PAGE TEXT Block Start
When an SSRI (selective serotonin reuptake inhibitor) is taken to decrease symptoms of menopause, the patient runs a greater risk of suffering from bone fractures, according to a new study published online in the journal Injury Prevention.
The greater risk seems to last for several years, the findings show, prompting the researchers to suggest a shorter period of SSRI treatment. More research is needed to see if the same results are found at lower doses of these drugs, they say.
SSRIs are currently the third most frequently prescribed class of drug in the U.S., and are often taken for disorders that are non-psychiatric in nature. This includes irritable bowel syndrome and hot flushes and night sweats typically found in menopause, for which SSRIs are considered an effective alternative to hormone replacement therapy (HRT).
As people with psychiatric disorders such as depression have been found to be at greater risk for bone fractures, the researchers wanted to know if SSRIs might be linked to this heightened risk among middle-aged women who are prescribed SSRIs to help relieve menopausal symptoms.
PAGE TEXT Block End
THE DATA Block Start
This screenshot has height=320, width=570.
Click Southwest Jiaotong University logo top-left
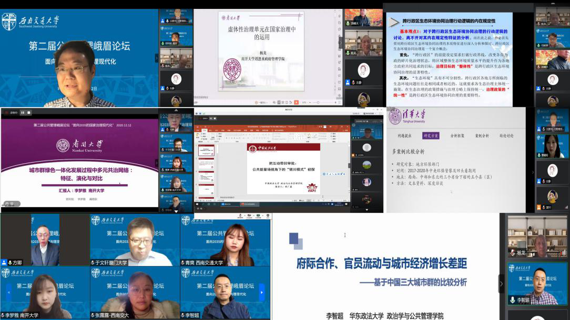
THE DATA Block End
_WHAT TO PRODUCE_: Pick up the article on SSRIs and bone fracture risk in menopausal women from the point where it stops. The material placed after the article was taken from a different source.

_EXERCISE RESPONSE_:
The researchers analyzed data from the PharMetrics Claims Database, which contains detailed information on medical and drug treatment claims made by 61 million patients in more than 98 managed care plans in the U.S.
The study focused on 137,031 women with no mental health issues between the ages of 40 and 64, who started treatment with SSRIs between 1998 and 2010. The SSRIs included citalopram, hyrdrobromide, escitalopram oxalate, fluoxetine hyrdrochloride, fluvoxamine maleate, paroxetine hydrochloride, and sertraline hydrochloride.
These participants were compared with more than 236,294 women of the same age, prescribed H2 antagonists or proton pump inhibitors (PPIs), typically used to treat indigestion, over the same time frame.
The findings revealed that fracture rates were significantly higher among the participants treated with SSRIs. In fact, the fracture rate was 76 percent higher among those prescribed SSRIs one year after starting treatment, 73 percent higher after two years, and 67 percent higher after five years than it was among those treated with indigestion drugs.
Although this is an observational study, meaning that no definitive conclusions can be drawn about cause and effect, the researchers point to a previously published theory to explain the connections they found.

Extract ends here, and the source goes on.